:: Task directions ::
The expected answer is a bare count of the lines in the data below that contain "Viewport".

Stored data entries
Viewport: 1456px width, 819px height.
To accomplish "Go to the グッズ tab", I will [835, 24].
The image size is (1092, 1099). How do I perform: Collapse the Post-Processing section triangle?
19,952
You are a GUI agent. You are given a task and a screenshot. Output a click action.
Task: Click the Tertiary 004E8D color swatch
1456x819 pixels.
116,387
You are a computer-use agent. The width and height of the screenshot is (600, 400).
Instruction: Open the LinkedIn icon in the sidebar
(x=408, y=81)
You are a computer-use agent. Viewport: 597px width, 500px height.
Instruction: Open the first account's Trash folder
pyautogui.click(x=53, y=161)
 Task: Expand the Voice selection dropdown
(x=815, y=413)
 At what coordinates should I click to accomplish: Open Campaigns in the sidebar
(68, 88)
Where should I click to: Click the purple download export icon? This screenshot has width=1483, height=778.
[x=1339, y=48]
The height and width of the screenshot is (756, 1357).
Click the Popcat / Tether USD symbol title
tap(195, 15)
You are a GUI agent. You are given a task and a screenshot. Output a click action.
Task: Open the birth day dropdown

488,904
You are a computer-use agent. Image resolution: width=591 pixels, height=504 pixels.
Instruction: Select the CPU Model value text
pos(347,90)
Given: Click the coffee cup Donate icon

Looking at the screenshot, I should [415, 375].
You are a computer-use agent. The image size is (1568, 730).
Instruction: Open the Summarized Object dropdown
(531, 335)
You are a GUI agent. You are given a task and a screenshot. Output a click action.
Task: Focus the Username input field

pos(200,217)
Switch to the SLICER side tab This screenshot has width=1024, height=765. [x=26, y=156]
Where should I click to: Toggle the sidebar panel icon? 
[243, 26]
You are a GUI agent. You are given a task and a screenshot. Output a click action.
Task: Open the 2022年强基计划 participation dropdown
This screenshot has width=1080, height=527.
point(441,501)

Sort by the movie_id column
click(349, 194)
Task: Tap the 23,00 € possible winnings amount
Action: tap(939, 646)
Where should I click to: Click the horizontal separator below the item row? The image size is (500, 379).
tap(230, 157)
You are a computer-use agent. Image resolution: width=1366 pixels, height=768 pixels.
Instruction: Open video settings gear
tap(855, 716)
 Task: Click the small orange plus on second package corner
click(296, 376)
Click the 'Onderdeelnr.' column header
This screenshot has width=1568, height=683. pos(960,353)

:: Answer to the problem ::
2